- The Washington Times - Wednesday, May 2, 2012

Thanks to Obamacare, more people will find themselves without health insurance. It turns out President Obama’s signature accomplishment was so badly drafted that businesses are likely to find it more cost-effective to pay a government penalty than provide insurance to their employees. As a result, up to 6 million Americans with jobs could either be forced to find more expensive individual plans or go uninsured and pay the individual-mandate fine.

Government programs have a habit of accomplishing the opposite of their stated goal, and this is no exception. Here, the idea was to force businesses with more than 50 full-time employees to provide “affordable” coverage. The enforcement mechanism was a $2,000 per-employee fine, starting in 2014, but the House Ways and Means Committee discovered the employer mandate has the opposite effect.

“The law offers employers a financial incentive to drop, not keep, offering coverage to their employees,” the committee’s chairman, Rep. Dave Camp, Michigan Republican, told The Washington Times. “When it comes down to the bottom line, companies could save billions of dollars by ceasing to offer health insurance while simultaneously placing millions of Americans on taxpayer-funded exchanges.”

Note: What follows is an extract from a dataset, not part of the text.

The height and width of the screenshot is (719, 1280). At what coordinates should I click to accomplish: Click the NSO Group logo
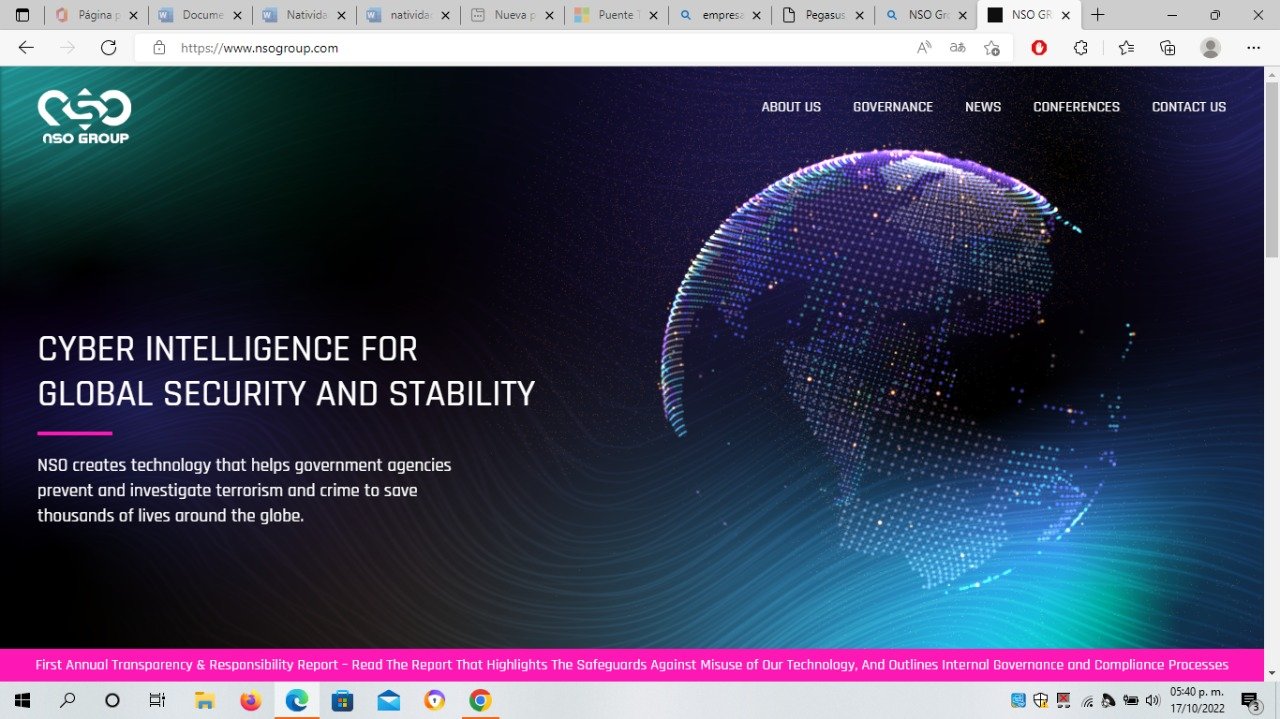click(85, 116)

The committee analyzed data from 71 of the Fortune 100 companies that would see a combined $422 billion savings from 2014-2023 by paying the fine. That puts at risk the 10 million employees and dependents currently insured on these firms’ plans. The 170 million Americans who get their health care from employer-sponsored insurance may face the same predicament.

Those booted off their employers’ plans won’t find good alternatives in the new system. A Kaiser Family Foundation study of projected costs for individual-mandate plans in 2014 found the least costly premium option will be the “Bronze” plan whose deductibles are so high that it will only be useful to avoid the fine and provide catastrophic coverage. Individuals will pay 20 percent coinsurance after meeting a deductible of $4,375 or 40 percent after a $3,475 deductible. These deductibles would be doubled for families.

A recent Rasmussen poll shows 55 percent of likely voters want Obamacare repealed, and Mr. Obama appears aware of the unpopularity. In the past month, the president has referenced health care reform on camera only once, but Mr. Obama has crowed about Obamacare at five private Democratic fundraisers since then. First lady Michelle Obama has praised her husband’s health care law at six other campaign events. Obamacare is a useful talking point only with the most liberal members of the base - and with the doors closed.

Mr. Obama did break his silent shame to make a joke about his health care takeover being overturned in the Supreme Court. At Saturday’s White House Correspondents’ Dinner, he did a riff on what to expect in a second Obama administration. “In my first term, we passed health care reform. In my second term, I guess I’ll pass it again.” The crowd chortled and applauded, but it’s no laughing matter to those who could lose their employer-provided coverage in less than two years.

Emily Miller is a senior editor for the Opinion pages at The Washington Times.